What you return must match the records below exactly, apart from the omitted pictures.

──────── Given records ────────

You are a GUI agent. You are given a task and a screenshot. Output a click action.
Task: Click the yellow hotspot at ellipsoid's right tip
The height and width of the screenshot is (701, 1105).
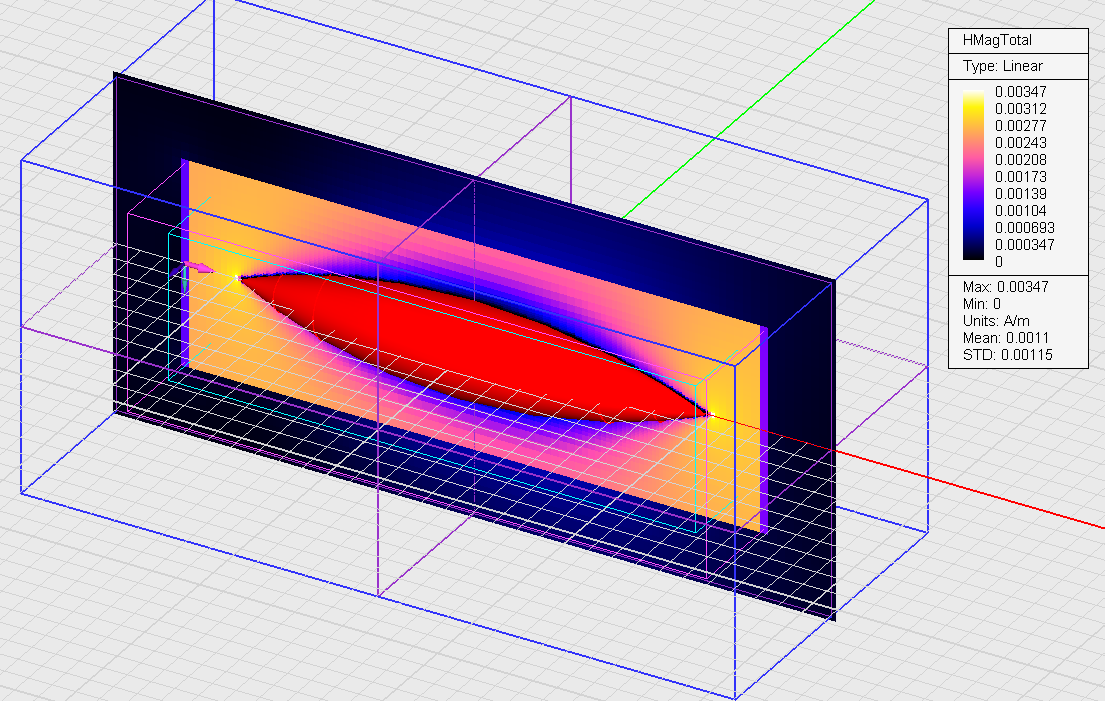[x=716, y=414]
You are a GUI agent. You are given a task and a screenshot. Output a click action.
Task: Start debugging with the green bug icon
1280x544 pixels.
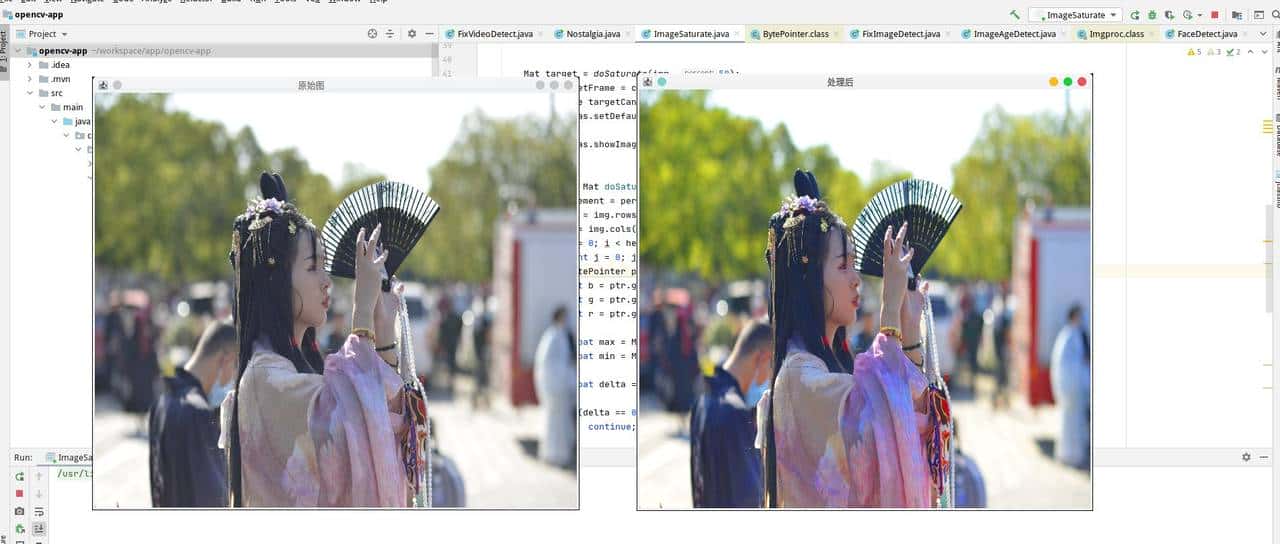pos(1152,15)
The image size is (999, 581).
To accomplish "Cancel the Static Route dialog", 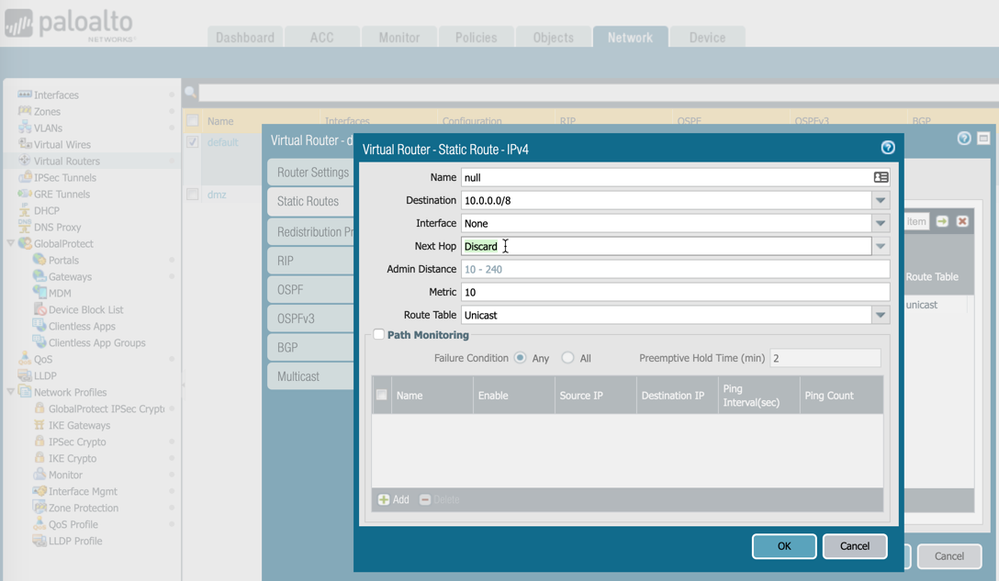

────────

• Result of this exercise:
You are a GUI agent. You are given a task and a screenshot. Output a click action.
Task: Click the yellow hotspot at ellipsoid's right tip
The height and width of the screenshot is (701, 1105).
[x=716, y=414]
You are a GUI agent. You are given a task and a screenshot. Output a click action.
Task: Start debugging with the green bug icon
1280x544 pixels.
pos(1152,15)
The image size is (999, 581).
To accomplish "Cancel the Static Route dialog", 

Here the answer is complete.